Zira meritokrasi, toplumsal hiyerarşide her ne kadar liyakate (merite) sahip olan insanların yükselecekleri bir sistem olarak görülse de zamanla açık toplumun yolunu açabilen bir bilgi sistemi olarak görülmesi gerekir. Yeni bir diskur olarak hem toplumsal kaynakların hem de mükâfatların dağılımının bireyin ‘merit’ine (çalışma ve becerilerine) göre gerçekleşmesi olarak tanımlamaktadır. Bireylerin mesleki ve insani başarılarına göre konumlandırması demokratik toplumlarda önemli bir iş bölümüdür. Eğer eğitim alanında fırsat eşitliği sağlanmamışsa meritokratik mefhuma göre ayıklama beraberinde sosyolojik bir sınıflandırmayı getirir, ki bu adilane değildir.

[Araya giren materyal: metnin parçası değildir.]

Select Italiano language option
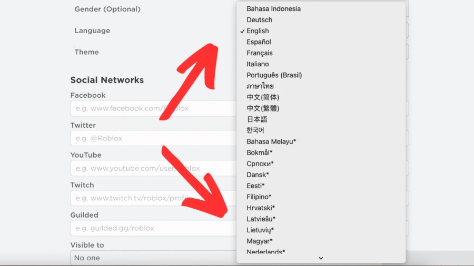Screen dimensions: 474x266 258,64
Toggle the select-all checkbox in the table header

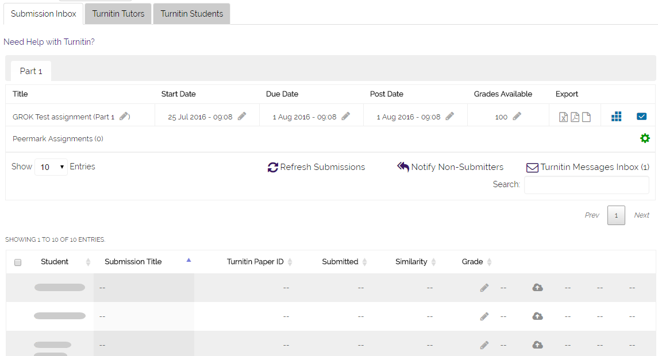tap(17, 262)
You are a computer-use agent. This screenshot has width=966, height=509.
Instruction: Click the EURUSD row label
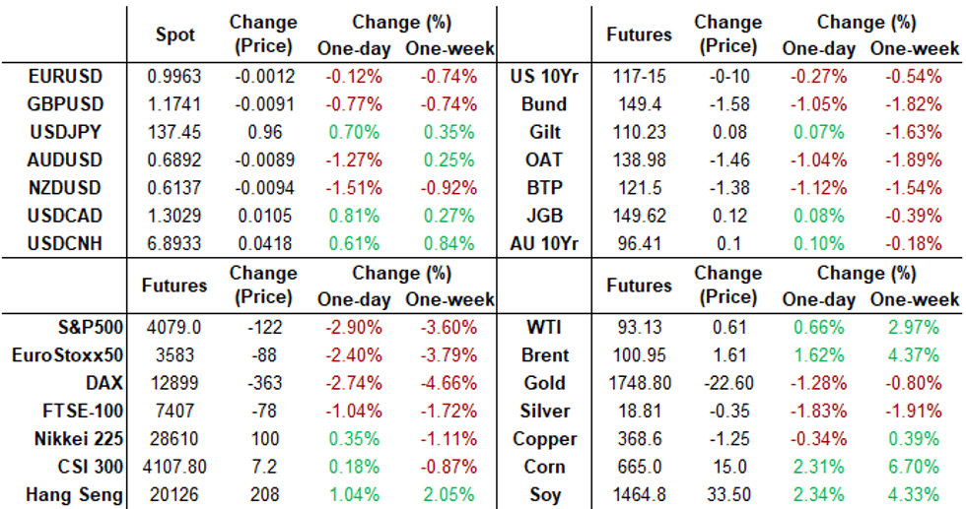pyautogui.click(x=64, y=76)
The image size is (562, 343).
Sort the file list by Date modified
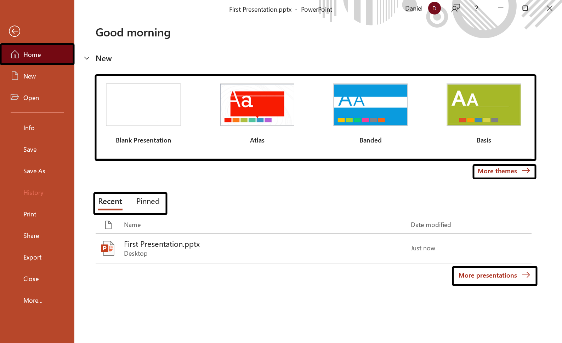click(431, 225)
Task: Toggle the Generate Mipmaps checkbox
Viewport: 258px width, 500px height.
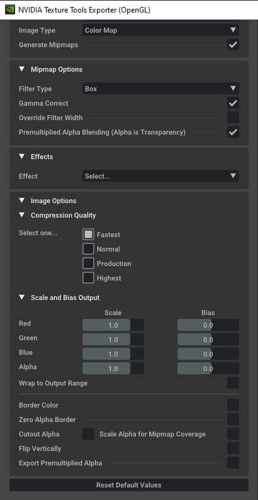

Nitekim eşit koşulların sağlandığı toplumlarda, toplumsal mükâfatların dağılımı sürecinde sosyo-ekonomik statü, toplumsal cinsiyet, ırk gibi atfedilmiş (verilmiş) vasıflardan ziyade kazanılmış/başarı ile elde edilmiş özelliklere doğru bir geçiş olduğu kabul edilmektedir. Bu suretle toplumsal düzen ve toplumsal adaletin temin edilebileceği öne sürülmektedir.

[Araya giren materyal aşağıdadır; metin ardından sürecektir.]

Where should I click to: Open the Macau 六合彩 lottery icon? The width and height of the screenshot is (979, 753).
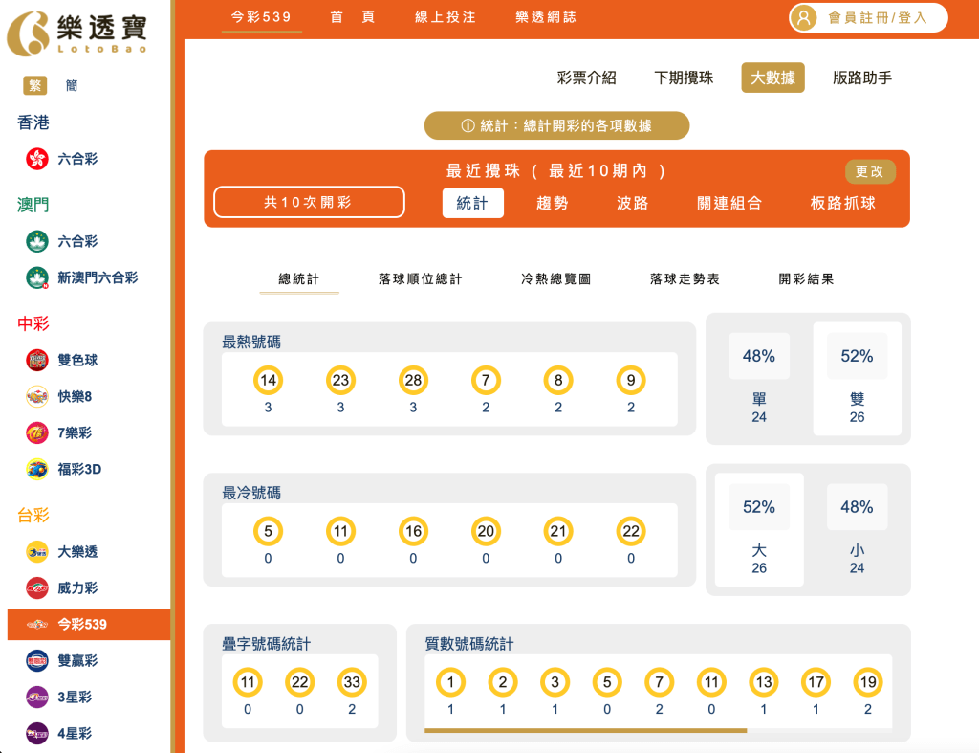pyautogui.click(x=35, y=241)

Kavramın sosyolojik bağlamı temel iddialarıyla eleştirel bir yaklaşımla mercek altına alındığında, sosyoekonomik dağılımın verili toplumlarda eşitsizlikler nosyonunu ortadan kaldıramadığını görülmektedir. Başka bir ifadeyle, özellikle gelişmekte olan ülkelerde meritokrasi nosyonu bir fırsat eşitliği mekanizması olarak görülmemektedir, çünkü çok az bir kesimin eğitime erişim imkânı söz konusudur ve onlar içinde de erke yakın olanlar öncelenmektedir. Dolayısıyla demokrasi ve adalet sabıkası kabarık olan Türkiye gibi ülkelerdeki meritokratik mefhum sadece bir adalet illüzyonu olarak eşitsizlikleri meşrulaştırmakta ve ideolojik bir araç olarak işlev görmektedir.

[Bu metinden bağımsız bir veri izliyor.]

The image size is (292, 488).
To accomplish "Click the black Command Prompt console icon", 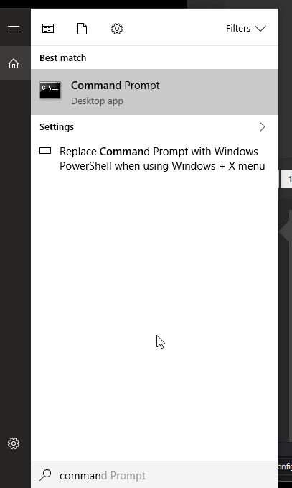I will [50, 91].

Batı Avrupa başta olmak üzere gelişmiş demokratik toplumlarda piyasaya dayalı uzmanlık alanları üzerinde tarif edilen meritokrasi, yaşam şanslarının dağılımı (gelir, sosyal devlet hakkı vb.) gibi mesleki istihdam yoluyla gerçekleşen bir spesifik alan uzmanlığıdır. Çünkü kapitalist üretim ilişkileri öncelikli olarak eğitim ve becerilerin kazanılmasını işgücü piyasasına erişim için temel bir önkoşul olarak şart koşmaktadır. Sistem entegrasyonu ve sosyal alt sistemlerin de doğru işlemesi için meritokrasiyi bir sosyal entegrasyon modülü olarak kurgulamaktadır. Bu nedenle, toplumsal alanlara katılım, eğitime erişim ve yüksek gelir elde etmenin yanı sıra sosyal statü için de önemli bir rol oynamaktadır. Hâkim olan sosyal konsepte göre eğitim ve istihdam sistemindeki konum ve alanların dağılımı bir fırsat eşitliğidir. Buna göre, eğitime veya işe erişim ile eğitim ve gelir elde etme, malların ve sosyal statülerin dağıtımı için meşru bir mekanizma olarak meritokratik ilkeler yoluyla gerçekleştirilmektedir.
Dolayısıyla sosyal olarak tanınan statünün, gelirin, gücün ve eğitime bağlı diğer imtiyazların dağılımı, örneğin soylu bir kaynağın (örneğin, soylu menşeili “sponsorlu hareketlilik”) miras bırakma durumunun bir göstergesi olarak algılanmamaktadır. Ve hatta yer yer toplumsal cinsiyet veya etnisite gibi diğer tanımlayıcı özellikleri de kapsar. Bunun yanı sıra her geçen gün bariz bir gösteri toplumuna dönüşen kapitalist sistem cihazları meritokrasi mefhumunu salt bir rekabet performansı olarak görmediğini, özellikle pekişen rekabetin kazananlarına atfettiği prestij, güç ve zenginlikle feodal toplumlardaki geleneksel imtiyazlara dayanan “soyluluk” cazibesini de canlı tutmaktadır.
Oysa eşitlikçi bir meritokratik düzlemi esas alan bir toplumda, din, etnisite, sınıf veya ve sosyal köken üzerinde tabakalaşma yerine, özgün bireylerin bireysel başarılarının toplumsal tabakalanmasına bıraktığını görülecektir. Dolayısıyla toplumsal nizamı meritokratik terazisiyle tartan toplumlar aynı zamanda hukuk devletinin, demokratik dalganın ve çoğulculuğun da önünü açan toplumlardır, aksi taktirde meritokrasinin terazisi de vicdanları gibi hep eğri kalır.